# not sure new ipad is right for me



## CoolAuntieG (Jun 1, 2007)

My husband bought me an ipad w/retina display 16gb for Xmas and I'm not sure it's the right "notebook" for what I would use it for. I play at lot of facebook games and pogo games as well as emails on my laptop. He bought me the Ipad cuz he is tired of lugging my laptop around the airports when we travel lol. The salesman for our local big chain electronics store told my husband the ipad was much better than the other notebooks. That all I had to do was download Iswifter to the Ipad in order to play the games I want to play. 90% of the games I play need flash which I have found out is not directly available for Ipad.
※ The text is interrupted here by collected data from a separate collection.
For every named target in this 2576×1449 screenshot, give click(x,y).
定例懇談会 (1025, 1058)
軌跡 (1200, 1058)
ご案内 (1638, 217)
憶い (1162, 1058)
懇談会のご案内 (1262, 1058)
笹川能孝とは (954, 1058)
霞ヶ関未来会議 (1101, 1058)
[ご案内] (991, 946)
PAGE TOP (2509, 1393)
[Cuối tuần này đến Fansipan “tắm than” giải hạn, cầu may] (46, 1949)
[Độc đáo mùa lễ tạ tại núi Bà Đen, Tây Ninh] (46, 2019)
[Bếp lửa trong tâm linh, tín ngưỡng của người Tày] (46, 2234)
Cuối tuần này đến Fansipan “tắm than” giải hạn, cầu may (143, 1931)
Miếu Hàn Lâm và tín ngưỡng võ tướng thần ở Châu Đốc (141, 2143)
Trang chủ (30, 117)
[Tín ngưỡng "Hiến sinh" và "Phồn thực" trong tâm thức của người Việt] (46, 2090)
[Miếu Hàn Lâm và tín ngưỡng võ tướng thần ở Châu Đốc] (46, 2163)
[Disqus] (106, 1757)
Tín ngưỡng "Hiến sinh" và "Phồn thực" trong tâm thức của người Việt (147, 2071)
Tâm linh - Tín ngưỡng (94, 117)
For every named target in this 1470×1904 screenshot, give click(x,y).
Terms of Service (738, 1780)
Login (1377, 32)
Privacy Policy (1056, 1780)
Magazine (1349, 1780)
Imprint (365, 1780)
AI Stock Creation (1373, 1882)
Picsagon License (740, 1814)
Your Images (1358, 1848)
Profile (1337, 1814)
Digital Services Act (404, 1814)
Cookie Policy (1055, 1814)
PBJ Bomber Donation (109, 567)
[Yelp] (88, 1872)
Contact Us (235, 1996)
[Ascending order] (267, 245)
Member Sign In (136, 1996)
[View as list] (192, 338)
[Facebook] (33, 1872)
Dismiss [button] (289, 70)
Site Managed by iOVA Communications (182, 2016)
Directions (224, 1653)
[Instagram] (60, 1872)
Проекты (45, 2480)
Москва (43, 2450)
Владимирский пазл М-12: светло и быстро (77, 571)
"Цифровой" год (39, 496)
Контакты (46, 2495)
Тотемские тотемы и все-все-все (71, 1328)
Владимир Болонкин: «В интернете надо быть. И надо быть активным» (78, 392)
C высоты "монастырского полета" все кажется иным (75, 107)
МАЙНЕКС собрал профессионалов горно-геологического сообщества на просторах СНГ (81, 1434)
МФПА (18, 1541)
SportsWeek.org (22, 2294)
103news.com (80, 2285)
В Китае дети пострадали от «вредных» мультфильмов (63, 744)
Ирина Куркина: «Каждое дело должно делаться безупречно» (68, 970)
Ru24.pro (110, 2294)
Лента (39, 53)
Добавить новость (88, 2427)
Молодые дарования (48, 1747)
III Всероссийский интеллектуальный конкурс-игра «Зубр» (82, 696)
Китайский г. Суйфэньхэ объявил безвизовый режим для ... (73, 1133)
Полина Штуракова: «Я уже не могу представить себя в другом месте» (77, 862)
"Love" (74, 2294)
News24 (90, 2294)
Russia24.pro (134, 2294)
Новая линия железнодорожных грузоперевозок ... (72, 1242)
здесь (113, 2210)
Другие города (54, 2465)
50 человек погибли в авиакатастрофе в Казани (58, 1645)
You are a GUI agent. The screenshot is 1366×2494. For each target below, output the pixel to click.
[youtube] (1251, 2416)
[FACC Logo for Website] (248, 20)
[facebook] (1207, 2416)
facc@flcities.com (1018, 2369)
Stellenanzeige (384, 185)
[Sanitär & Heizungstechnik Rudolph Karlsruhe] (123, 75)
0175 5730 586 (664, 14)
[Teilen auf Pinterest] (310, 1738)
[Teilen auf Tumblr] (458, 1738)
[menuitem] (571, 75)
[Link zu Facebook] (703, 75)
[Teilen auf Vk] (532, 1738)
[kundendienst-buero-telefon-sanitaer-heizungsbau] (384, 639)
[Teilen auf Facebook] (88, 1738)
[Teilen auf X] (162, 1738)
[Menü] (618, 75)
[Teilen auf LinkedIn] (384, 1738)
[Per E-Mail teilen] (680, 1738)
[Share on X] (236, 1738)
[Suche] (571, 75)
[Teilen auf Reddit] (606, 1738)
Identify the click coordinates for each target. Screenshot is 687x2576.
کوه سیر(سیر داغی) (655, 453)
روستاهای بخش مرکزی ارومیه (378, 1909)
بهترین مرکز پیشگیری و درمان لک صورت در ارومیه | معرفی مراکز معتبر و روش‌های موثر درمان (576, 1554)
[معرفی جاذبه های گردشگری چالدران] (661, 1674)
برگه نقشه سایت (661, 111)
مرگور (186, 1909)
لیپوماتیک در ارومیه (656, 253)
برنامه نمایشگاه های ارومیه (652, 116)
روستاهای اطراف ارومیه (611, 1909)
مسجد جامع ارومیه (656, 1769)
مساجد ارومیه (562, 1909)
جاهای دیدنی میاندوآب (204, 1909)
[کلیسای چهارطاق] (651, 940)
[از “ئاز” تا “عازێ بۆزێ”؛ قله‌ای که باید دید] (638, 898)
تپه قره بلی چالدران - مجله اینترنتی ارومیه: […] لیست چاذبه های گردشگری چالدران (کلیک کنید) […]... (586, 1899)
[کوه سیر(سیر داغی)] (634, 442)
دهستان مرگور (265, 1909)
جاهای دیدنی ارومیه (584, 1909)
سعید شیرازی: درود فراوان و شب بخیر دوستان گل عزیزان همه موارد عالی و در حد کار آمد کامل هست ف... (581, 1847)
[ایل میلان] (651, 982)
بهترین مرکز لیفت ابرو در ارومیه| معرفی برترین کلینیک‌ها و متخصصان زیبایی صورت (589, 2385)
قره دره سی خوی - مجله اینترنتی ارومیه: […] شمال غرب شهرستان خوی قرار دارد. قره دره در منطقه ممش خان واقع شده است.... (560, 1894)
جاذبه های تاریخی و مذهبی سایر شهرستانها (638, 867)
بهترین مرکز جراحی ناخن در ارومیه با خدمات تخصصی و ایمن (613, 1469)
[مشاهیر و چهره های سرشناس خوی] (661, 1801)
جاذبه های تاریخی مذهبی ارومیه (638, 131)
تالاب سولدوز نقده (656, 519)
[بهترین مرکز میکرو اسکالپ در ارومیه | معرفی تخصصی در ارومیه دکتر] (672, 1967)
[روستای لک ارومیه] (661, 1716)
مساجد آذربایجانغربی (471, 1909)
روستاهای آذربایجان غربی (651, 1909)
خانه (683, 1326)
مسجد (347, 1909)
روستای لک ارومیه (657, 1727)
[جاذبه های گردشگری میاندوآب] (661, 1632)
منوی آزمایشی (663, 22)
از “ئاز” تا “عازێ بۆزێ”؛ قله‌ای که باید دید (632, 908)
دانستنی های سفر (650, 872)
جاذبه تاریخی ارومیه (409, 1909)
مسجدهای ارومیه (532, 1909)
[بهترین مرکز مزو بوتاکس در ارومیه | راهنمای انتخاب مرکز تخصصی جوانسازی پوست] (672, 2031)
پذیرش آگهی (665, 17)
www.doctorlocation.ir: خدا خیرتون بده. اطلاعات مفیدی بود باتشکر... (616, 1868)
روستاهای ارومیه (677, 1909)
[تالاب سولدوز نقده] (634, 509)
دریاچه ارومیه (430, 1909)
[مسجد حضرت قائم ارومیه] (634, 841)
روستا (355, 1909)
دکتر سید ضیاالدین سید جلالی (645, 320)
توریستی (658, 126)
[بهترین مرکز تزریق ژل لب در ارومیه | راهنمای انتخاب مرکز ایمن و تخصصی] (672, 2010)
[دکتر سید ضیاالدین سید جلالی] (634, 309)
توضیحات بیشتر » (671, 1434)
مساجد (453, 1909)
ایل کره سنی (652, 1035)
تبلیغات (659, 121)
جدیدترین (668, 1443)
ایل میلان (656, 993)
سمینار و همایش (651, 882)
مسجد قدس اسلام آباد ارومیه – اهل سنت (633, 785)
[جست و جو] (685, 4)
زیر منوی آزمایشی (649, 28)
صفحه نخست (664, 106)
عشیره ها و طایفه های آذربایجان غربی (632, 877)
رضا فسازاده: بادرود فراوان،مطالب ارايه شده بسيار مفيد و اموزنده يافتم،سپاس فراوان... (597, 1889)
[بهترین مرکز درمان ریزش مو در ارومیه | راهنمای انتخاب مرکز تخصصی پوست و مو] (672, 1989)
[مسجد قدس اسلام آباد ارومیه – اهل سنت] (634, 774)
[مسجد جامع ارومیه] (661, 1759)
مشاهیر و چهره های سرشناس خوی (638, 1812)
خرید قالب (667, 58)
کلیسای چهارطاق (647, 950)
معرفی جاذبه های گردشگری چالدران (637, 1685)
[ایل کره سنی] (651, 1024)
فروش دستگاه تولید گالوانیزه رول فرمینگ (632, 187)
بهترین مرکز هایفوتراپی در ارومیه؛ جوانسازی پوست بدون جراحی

So... my question is should I keep the new Ipad or exchange it for a notebook that is compatible with flash and if I do keep the Ipad and download the Iswifter app, am I going to have the same gameplay as if I were using a notebook that was compatible with flash???

hope that makes sense 

Thanks for all the advice!!


----------



## Amai (Jan 6, 2013)

Hi! if it's about flash then no need to exchange it.
because as much as I know, There's no tablets or mobile phones you can purchase nowadays have flash,
Because Adobe stop the development of mobile version of the flash, that's applied on all new devices with no exceptions.
btw, iPad is a tablet not a Notebook (All of them are sub genres of laptop computers in the end)


----------



## CoolAuntieG (Jun 1, 2007)

Thank you for your response. First off when I referenced notebook in my original post I meant to say tablet - my goof. In regards to tablets, I know you can find them that are flash "compatible". I'm just trying to determine if I would be better off with the Ipad and downloading Iswifter to access the games that way or by using a tablet that is flash compatible,


----------



## Amai (Jan 6, 2013)

I didn't know that there's a "compatible" device in this thing! but oh well I found this list of "Certified" devices: here
if you ask me, I would just say stay on your iPad, because another device run flash, the battery life will get lower in no time and you will need to recharge it frequently. (that's why they stop flash in first place) - while you can run 90% of flash sites and games on iPad with no battery problems.
I'm not advanced in devices things, but I know I need to recharge my Galaxy -with flash installed- every 24 hours if want to play games.
Is just about what you prefer.
I hope that I help in something


----------



## Barpanda (Jan 3, 2013)

Personally, I find that the iSwiter app works well. As far as equivalency between in-app game play and game play on a flash compatible tablet - IMO, yes, you'll have a near identical experience. If I were you I wouldn't get another tablet just because of native flash incompatibility.


----------



## Phalcon352 (Sep 8, 2008)

If you use Firefox browser on your tablet to log onto Facebook instead of using the Facebook app, Flash will work for all your Facebook games. Works fine for watching flash based videos too.


----------